───── EXTRACTED DATA

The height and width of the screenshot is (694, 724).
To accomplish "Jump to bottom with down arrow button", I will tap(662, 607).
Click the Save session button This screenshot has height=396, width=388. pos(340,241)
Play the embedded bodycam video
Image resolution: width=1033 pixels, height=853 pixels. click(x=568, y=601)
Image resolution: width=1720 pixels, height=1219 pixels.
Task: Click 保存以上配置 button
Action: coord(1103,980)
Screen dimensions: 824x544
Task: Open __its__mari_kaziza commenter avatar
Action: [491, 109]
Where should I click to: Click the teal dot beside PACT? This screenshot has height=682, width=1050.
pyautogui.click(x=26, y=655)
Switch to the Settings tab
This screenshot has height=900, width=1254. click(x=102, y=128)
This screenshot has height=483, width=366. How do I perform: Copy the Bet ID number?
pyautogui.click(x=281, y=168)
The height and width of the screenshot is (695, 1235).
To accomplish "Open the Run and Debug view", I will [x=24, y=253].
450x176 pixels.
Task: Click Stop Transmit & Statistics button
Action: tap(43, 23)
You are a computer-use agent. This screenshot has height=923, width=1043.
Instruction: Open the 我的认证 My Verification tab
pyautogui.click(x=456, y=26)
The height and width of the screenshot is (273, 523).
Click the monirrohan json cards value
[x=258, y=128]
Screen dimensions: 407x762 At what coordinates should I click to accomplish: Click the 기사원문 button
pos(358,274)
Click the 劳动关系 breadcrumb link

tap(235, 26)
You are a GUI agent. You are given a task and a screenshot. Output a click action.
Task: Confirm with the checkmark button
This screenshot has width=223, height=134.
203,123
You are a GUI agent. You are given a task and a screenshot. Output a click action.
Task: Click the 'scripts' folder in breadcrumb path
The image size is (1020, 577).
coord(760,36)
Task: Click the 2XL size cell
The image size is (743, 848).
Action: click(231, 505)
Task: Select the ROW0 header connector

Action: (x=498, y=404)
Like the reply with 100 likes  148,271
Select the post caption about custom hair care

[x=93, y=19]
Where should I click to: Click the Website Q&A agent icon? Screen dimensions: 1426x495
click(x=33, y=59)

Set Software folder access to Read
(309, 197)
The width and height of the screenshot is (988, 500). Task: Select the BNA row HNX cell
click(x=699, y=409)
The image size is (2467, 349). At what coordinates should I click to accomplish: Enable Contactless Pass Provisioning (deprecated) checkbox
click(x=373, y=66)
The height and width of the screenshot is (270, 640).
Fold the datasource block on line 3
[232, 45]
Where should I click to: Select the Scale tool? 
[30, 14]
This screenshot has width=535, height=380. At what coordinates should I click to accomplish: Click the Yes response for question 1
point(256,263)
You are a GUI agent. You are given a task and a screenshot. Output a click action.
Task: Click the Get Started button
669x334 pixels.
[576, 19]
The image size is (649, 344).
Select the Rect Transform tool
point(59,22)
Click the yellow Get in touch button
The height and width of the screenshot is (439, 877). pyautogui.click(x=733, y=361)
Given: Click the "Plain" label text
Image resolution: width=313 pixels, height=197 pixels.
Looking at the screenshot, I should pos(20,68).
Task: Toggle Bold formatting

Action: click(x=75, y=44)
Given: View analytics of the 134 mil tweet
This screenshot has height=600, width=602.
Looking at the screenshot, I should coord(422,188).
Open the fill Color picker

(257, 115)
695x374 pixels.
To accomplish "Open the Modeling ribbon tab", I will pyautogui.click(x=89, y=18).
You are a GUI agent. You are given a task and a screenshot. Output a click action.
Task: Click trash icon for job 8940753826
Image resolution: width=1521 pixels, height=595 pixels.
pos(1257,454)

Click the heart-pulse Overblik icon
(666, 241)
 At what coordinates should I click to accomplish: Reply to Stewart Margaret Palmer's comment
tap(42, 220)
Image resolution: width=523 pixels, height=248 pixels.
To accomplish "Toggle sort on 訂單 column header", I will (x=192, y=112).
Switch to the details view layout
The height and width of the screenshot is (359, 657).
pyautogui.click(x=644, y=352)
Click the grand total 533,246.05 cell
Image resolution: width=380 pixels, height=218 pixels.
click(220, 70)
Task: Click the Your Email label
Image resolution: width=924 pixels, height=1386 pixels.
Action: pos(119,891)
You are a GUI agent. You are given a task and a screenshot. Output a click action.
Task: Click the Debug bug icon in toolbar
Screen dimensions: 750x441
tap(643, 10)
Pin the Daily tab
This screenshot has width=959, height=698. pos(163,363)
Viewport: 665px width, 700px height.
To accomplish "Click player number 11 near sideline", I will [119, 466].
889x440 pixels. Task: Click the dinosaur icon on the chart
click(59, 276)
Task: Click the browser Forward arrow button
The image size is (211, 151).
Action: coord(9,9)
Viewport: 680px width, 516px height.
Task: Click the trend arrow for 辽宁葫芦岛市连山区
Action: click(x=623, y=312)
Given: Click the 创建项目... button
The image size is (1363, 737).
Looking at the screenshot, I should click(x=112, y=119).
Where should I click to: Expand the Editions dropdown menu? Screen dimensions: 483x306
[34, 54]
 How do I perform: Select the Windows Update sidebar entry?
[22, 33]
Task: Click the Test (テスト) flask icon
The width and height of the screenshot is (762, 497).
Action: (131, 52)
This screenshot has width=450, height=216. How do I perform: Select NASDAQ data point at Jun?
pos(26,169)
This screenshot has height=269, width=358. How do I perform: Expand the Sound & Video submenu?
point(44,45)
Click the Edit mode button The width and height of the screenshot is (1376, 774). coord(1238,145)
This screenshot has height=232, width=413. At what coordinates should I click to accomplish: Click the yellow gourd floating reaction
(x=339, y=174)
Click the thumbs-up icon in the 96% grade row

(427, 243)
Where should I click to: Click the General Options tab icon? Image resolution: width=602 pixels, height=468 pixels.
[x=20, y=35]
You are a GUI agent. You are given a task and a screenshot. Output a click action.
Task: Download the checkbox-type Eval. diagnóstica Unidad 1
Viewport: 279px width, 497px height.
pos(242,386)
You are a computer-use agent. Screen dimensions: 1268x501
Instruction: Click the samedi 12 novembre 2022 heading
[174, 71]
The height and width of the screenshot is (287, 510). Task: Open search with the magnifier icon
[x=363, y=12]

──────────

#### TRY IT
Each entry above should be restated exactly as supplied.

#### RESPONSE
The height and width of the screenshot is (694, 724).
To accomplish "Jump to bottom with down arrow button", I will tap(662, 607).
Click the Save session button This screenshot has height=396, width=388. pos(340,241)
Play the embedded bodycam video
Image resolution: width=1033 pixels, height=853 pixels. click(x=568, y=601)
Image resolution: width=1720 pixels, height=1219 pixels.
Task: Click 保存以上配置 button
Action: coord(1103,980)
Screen dimensions: 824x544
Task: Open __its__mari_kaziza commenter avatar
Action: [491, 109]
Where should I click to: Click the teal dot beside PACT? This screenshot has height=682, width=1050.
pyautogui.click(x=26, y=655)
Switch to the Settings tab
This screenshot has height=900, width=1254. click(x=102, y=128)
This screenshot has height=483, width=366. How do I perform: Copy the Bet ID number?
pyautogui.click(x=281, y=168)
The height and width of the screenshot is (695, 1235).
To accomplish "Open the Run and Debug view", I will [x=24, y=253].
450x176 pixels.
Task: Click Stop Transmit & Statistics button
Action: tap(43, 23)
You are a computer-use agent. This screenshot has height=923, width=1043.
Instruction: Open the 我的认证 My Verification tab
pyautogui.click(x=456, y=26)
The height and width of the screenshot is (273, 523).
Click the monirrohan json cards value
[x=258, y=128]
Screen dimensions: 407x762 At what coordinates should I click to accomplish: Click the 기사원문 button
pos(358,274)
Click the 劳动关系 breadcrumb link

tap(235, 26)
You are a GUI agent. You are given a task and a screenshot. Output a click action.
Task: Confirm with the checkmark button
This screenshot has width=223, height=134.
203,123
You are a GUI agent. You are given a task and a screenshot. Output a click action.
Task: Click the 'scripts' folder in breadcrumb path
The image size is (1020, 577).
coord(760,36)
Task: Click the 2XL size cell
The image size is (743, 848).
Action: click(231, 505)
Task: Select the ROW0 header connector

Action: (x=498, y=404)
Like the reply with 100 likes  148,271
Select the post caption about custom hair care

[x=93, y=19]
Where should I click to: Click the Website Q&A agent icon? Screen dimensions: 1426x495
click(x=33, y=59)

Set Software folder access to Read
(309, 197)
The width and height of the screenshot is (988, 500). Task: Select the BNA row HNX cell
click(x=699, y=409)
The image size is (2467, 349). At what coordinates should I click to accomplish: Enable Contactless Pass Provisioning (deprecated) checkbox
click(x=373, y=66)
The height and width of the screenshot is (270, 640).
Fold the datasource block on line 3
[232, 45]
Where should I click to: Select the Scale tool? 
[30, 14]
This screenshot has width=535, height=380. At what coordinates should I click to accomplish: Click the Yes response for question 1
point(256,263)
You are a GUI agent. You are given a task and a screenshot. Output a click action.
Task: Click the Get Started button
669x334 pixels.
[576, 19]
The image size is (649, 344).
Select the Rect Transform tool
point(59,22)
Click the yellow Get in touch button
The height and width of the screenshot is (439, 877). pyautogui.click(x=733, y=361)
Given: Click the "Plain" label text
Image resolution: width=313 pixels, height=197 pixels.
Looking at the screenshot, I should pos(20,68).
Task: Toggle Bold formatting

Action: click(x=75, y=44)
Given: View analytics of the 134 mil tweet
This screenshot has height=600, width=602.
Looking at the screenshot, I should coord(422,188).
Open the fill Color picker

(257, 115)
695x374 pixels.
To accomplish "Open the Modeling ribbon tab", I will pyautogui.click(x=89, y=18).
You are a GUI agent. You are given a task and a screenshot. Output a click action.
Task: Click trash icon for job 8940753826
Image resolution: width=1521 pixels, height=595 pixels.
pos(1257,454)

Click the heart-pulse Overblik icon
(666, 241)
 At what coordinates should I click to accomplish: Reply to Stewart Margaret Palmer's comment
tap(42, 220)
Image resolution: width=523 pixels, height=248 pixels.
To accomplish "Toggle sort on 訂單 column header", I will (x=192, y=112).
Switch to the details view layout
The height and width of the screenshot is (359, 657).
pyautogui.click(x=644, y=352)
Click the grand total 533,246.05 cell
Image resolution: width=380 pixels, height=218 pixels.
click(220, 70)
Task: Click the Your Email label
Image resolution: width=924 pixels, height=1386 pixels.
Action: pos(119,891)
You are a GUI agent. You are given a task and a screenshot. Output a click action.
Task: Click the Debug bug icon in toolbar
Screen dimensions: 750x441
tap(643, 10)
Pin the Daily tab
This screenshot has width=959, height=698. pos(163,363)
Viewport: 665px width, 700px height.
To accomplish "Click player number 11 near sideline", I will [119, 466].
889x440 pixels. Task: Click the dinosaur icon on the chart
click(59, 276)
Task: Click the browser Forward arrow button
The image size is (211, 151).
Action: coord(9,9)
Viewport: 680px width, 516px height.
Task: Click the trend arrow for 辽宁葫芦岛市连山区
Action: click(x=623, y=312)
Given: Click the 创建项目... button
The image size is (1363, 737).
Looking at the screenshot, I should click(x=112, y=119).
Where should I click to: Expand the Editions dropdown menu? Screen dimensions: 483x306
[34, 54]
 How do I perform: Select the Windows Update sidebar entry?
[22, 33]
Task: Click the Test (テスト) flask icon
The width and height of the screenshot is (762, 497).
Action: (131, 52)
This screenshot has width=450, height=216. How do I perform: Select NASDAQ data point at Jun?
pos(26,169)
This screenshot has height=269, width=358. How do I perform: Expand the Sound & Video submenu?
point(44,45)
Click the Edit mode button The width and height of the screenshot is (1376, 774). coord(1238,145)
This screenshot has height=232, width=413. At what coordinates should I click to accomplish: Click the yellow gourd floating reaction
(x=339, y=174)
Click the thumbs-up icon in the 96% grade row

(427, 243)
Where should I click to: Click the General Options tab icon? Image resolution: width=602 pixels, height=468 pixels.
[x=20, y=35]
You are a GUI agent. You are given a task and a screenshot. Output a click action.
Task: Download the checkbox-type Eval. diagnóstica Unidad 1
Viewport: 279px width, 497px height.
pos(242,386)
You are a computer-use agent. Screen dimensions: 1268x501
Instruction: Click the samedi 12 novembre 2022 heading
[174, 71]
The height and width of the screenshot is (287, 510). Task: Open search with the magnifier icon
[x=363, y=12]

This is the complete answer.